## [Action item]
Extend the news report below about the superbug gene found in a New York patient, picking up right after its final sentence.

## [Document passage]
_ _ _ _

A New York patient is the second person in the U.S. to be infected with bacteria carrying a superbug gene, according to a new study.
What’s the Problem?
June 29, 2016 – According to the study, which was published this week in the journal American Agents and Chemotherapy, the superbug gene was found in an E. coli sample taken from a New York patient whose name and condition haven’t been released. The first case in the U.S. was identified last month in a Pennsylvania woman.
The mcr-1 ‘superbug’ gene is especially dangerous because of its ability to make bacteria resistant to colistin, an antibiotic used to treat drug-resistant infections, including the “nightmare bacteria” CRE, according to the Huffington Post.

_ _ _ _

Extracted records
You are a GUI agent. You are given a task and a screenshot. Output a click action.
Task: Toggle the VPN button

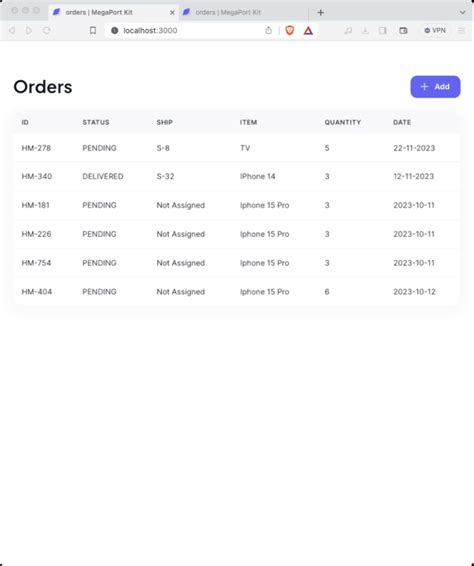[435, 31]
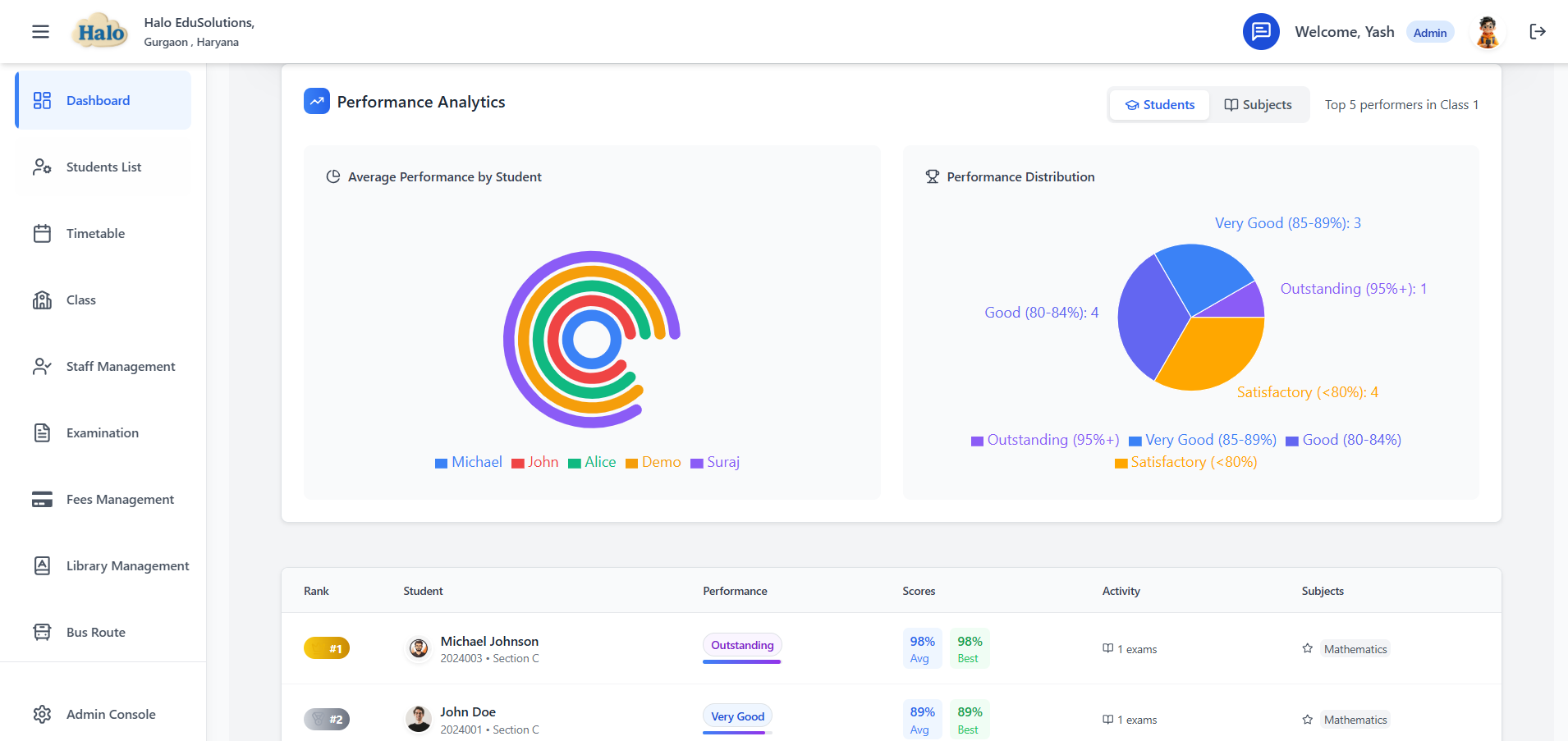This screenshot has height=741, width=1568.
Task: Click the Halo logo
Action: [x=100, y=32]

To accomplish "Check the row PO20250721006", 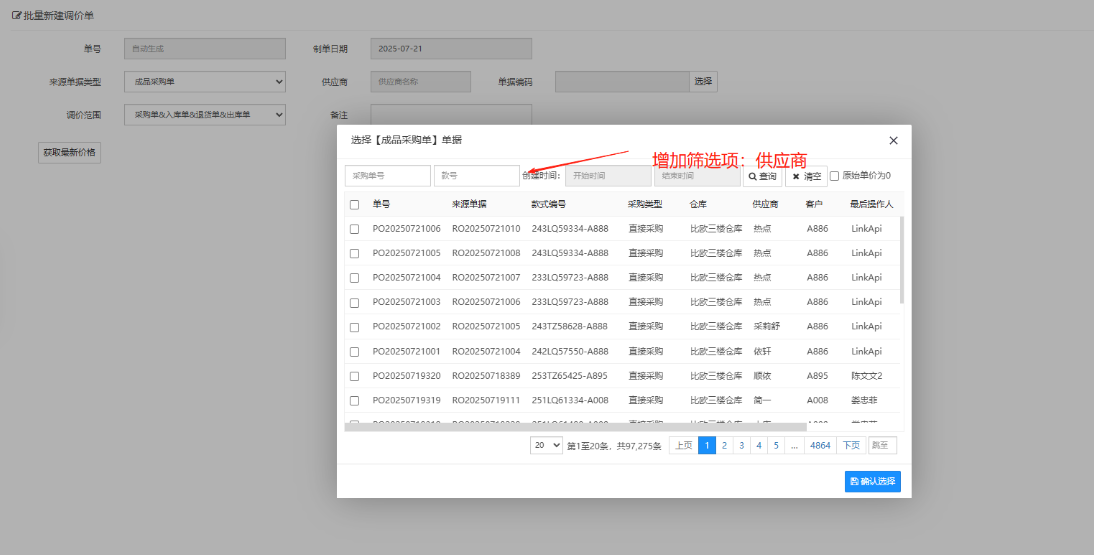I will coord(354,229).
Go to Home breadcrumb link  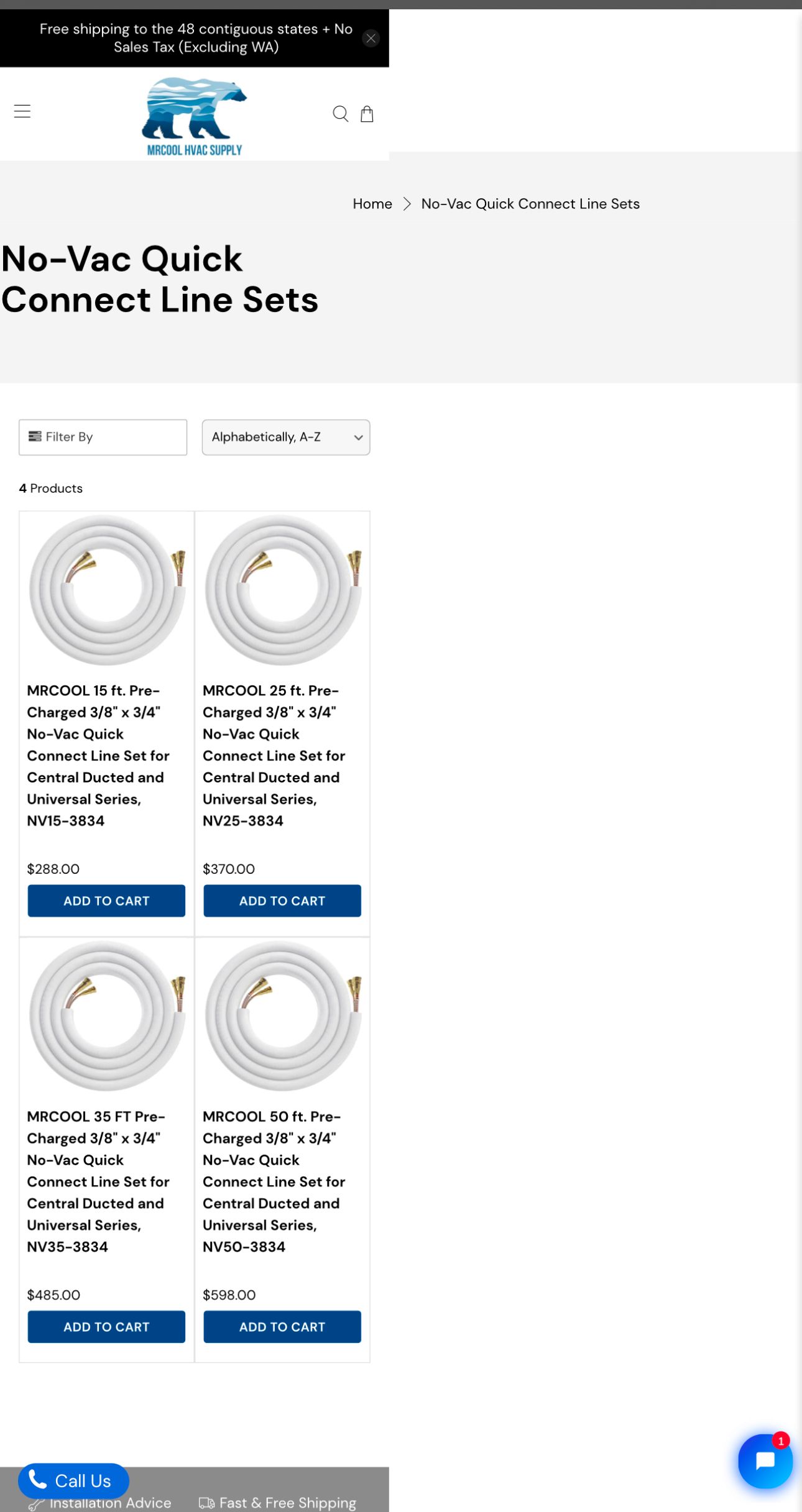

_ _ _ _

## [Written answer]
What is alarming about mcr-1 discoveries in the U.S. is that bacteria can share resistance genes, and if the gene finds its way into CRE bacteria, it could create a bacterium that is resistant to virtually all types of antibiotics. In the Pennsylvania case, the bacteria that carried the superbug gene was vulnerable to antibiotics and the patient was able to be treated.
Last year, Chinese researchers identified the superbug gene in both farm animals and humans patients. At the time, the gene was known to have spread to at least 19 countries. Antibiotic resistance is currently responsible for about 23,000 deaths worldwide each year, according to Reuters.